Not so long ago AirPano team in cooperation with Denis Efremov, a member of NearSpace.ru project, accomplished a unique stratosphere shooting. Previously, we had raised our cameras at the altitude of more than 30 kilometres in daytime, so now we have got the first panoramas from stratosphere taken at night. We came across a lot of technical difficulties, the major one was a swinging and constantly turning ball, flying in complete darkness at the speed of more than 200 km/h. Engineering solutions of NearSpace.ru team made it possible to take photos under extreme flight and low-light conditions, at the temperature of 70°C below zero and strong wind.

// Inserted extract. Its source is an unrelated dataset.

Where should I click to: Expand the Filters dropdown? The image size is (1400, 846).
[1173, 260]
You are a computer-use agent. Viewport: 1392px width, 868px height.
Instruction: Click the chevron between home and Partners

And now we are ready to present the virtual tour where we demonstrate our photo shootings of Moscow taken at night from stratosphere.
The stratosphere is situated between about 10 km (6 mi) and 50 km (30 mi) altitude above the Earth's atmosphere. The stratosphere has 2 layers: the lower one (11-25 km) and the upper one (25-50 km). It's worthy to mention that air temperature in the lower layer can reach -60°C, while the upper layer is being gradually warmed up to +0,8°C and it reaches zero at the altitude of about 45 kilometers. At altitudes from 15-20 to 55-60 kilometers lies the ozone layer that protects the Earth from the sun's deadly radiation. The top layer of the stratosphere is often called "near space".
Sending cameras into the near space is done by using balloons filled with helium. These balloons rise 35-37 kilometers above the ground, gradually increasing in size until they are as big as three-story house. At this altitude balloons suppose to burst and send cameras safely to the ground by parachute.